I can’t help but wonder if I have done something in the last so many years that has resulted in a lower level of creativity. Or was it something beyond my control, like age.

It used to be that my mind was over-flowing with story ideas. Throughout college, I would forego taking notes during lecture because I had to get the stories out of my head and onto paper. Often I’d only write a page or two before losing interest in the idea, but there was no end to new ones.

In my first post-college job, I would find myself jotting down stories on scrap paper when my supervisor wasn’t paying attention. I wrote whole stories on 4” x 6” pieces of paper intended for phone messages.

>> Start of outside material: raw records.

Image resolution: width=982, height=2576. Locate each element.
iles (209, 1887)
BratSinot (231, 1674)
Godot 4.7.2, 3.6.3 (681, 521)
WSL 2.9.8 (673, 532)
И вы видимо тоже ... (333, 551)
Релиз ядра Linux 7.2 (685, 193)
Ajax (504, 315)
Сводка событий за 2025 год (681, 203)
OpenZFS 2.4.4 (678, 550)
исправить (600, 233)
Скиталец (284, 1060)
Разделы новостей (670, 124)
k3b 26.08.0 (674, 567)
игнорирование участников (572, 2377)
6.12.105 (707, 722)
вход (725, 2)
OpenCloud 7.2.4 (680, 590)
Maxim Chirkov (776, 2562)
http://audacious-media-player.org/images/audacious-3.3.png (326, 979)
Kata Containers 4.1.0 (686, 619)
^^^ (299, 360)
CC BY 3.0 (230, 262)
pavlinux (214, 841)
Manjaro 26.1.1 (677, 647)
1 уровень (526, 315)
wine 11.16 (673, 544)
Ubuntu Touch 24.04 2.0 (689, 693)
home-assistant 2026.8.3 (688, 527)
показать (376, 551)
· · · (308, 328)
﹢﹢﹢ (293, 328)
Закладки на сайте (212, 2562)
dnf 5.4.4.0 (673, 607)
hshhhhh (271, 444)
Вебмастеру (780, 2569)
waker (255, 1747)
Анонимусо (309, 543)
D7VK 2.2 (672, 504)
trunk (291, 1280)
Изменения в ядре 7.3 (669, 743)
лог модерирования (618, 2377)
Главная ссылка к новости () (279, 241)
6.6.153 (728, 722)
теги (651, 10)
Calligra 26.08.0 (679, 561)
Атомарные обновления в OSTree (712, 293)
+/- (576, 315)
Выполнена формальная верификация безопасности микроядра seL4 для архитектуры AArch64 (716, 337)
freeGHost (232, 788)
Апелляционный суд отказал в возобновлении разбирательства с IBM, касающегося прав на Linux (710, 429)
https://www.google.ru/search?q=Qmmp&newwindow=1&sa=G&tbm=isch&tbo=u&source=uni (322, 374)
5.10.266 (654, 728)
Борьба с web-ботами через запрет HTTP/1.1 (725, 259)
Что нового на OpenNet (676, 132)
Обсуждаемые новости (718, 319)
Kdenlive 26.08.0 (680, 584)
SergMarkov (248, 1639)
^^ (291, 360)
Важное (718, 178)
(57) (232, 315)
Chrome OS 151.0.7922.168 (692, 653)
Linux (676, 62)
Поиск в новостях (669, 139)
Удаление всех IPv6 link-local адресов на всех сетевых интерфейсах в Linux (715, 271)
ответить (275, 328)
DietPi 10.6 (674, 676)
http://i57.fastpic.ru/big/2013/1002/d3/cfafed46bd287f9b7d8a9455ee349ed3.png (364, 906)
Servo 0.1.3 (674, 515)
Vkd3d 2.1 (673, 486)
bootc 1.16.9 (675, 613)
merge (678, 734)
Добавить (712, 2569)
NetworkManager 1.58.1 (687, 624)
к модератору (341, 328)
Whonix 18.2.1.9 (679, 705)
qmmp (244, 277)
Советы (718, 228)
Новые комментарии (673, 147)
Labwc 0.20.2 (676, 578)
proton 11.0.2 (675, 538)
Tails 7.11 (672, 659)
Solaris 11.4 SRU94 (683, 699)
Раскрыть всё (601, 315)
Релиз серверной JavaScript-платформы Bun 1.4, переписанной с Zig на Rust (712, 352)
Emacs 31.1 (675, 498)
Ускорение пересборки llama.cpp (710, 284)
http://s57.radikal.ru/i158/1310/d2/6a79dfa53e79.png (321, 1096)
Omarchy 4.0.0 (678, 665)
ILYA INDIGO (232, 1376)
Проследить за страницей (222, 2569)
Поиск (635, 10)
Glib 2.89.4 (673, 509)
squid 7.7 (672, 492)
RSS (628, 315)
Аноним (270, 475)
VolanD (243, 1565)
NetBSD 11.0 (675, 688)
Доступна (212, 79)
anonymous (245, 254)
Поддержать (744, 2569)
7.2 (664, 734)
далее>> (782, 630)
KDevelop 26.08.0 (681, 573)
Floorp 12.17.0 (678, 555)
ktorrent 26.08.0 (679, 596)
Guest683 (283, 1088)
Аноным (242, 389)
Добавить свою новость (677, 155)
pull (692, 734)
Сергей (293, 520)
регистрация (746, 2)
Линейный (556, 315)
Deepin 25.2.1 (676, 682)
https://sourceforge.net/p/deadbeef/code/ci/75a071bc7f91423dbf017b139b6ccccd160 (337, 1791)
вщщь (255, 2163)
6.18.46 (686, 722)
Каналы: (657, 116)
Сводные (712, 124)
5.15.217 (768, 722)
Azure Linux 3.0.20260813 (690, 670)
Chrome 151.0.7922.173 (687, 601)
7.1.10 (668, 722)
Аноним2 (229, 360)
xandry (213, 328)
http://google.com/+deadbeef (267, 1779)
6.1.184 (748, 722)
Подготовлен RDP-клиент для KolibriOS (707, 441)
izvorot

I can’t remember exactly when it happened. I must have been 22 or 23. In retrospect, it seems like someone cranked the handle on a faucet. If the creativity hasn’t been turned off altogether, it’s limited to an occasional drip here or there.

Was it the mind-numbing job in retail management?

Could it have been the drinking?

Or was it a hormonal change into adulthood?

How could the very workings of my brain have changed so drastically? Now I ache to be able to turn the faucet handle back in the other direction and have the creativity pour forth. I’d settle for a slow trickle at this point.

2 comments:

Mary Stebbins Taitt said...

I personally wouldn't blame it on drinking or recreational drugs. And you certainly WERE a creative child. I'm sure it's in there, still! :-)

jo(e) said...

I had a similar experience. I wrote all the time when I was a kid. Then I stopped writing altogether during my 20s. Then when I was about 30, I started having friends who were poets and such, and I started writing again.

Looking back, I am not completely sure what stopped things. I think part of it was something emotional. It was when I was 30 that I started working some emotional issues, growing up and figuring out who I was -- and that kind of released whatever the block was and got me thinking in creative ways again.

Being around creative people is one thing that almost always inspires me. Your Mom is one of the people who really encouraged me to write through painful issues in my life -- and that helped in all kinds of ways.

Time -- or lack of it -- is probably the biggest thing I struggle with now. I have to consciously make time for writing. That is hard to do, but I know how important it is.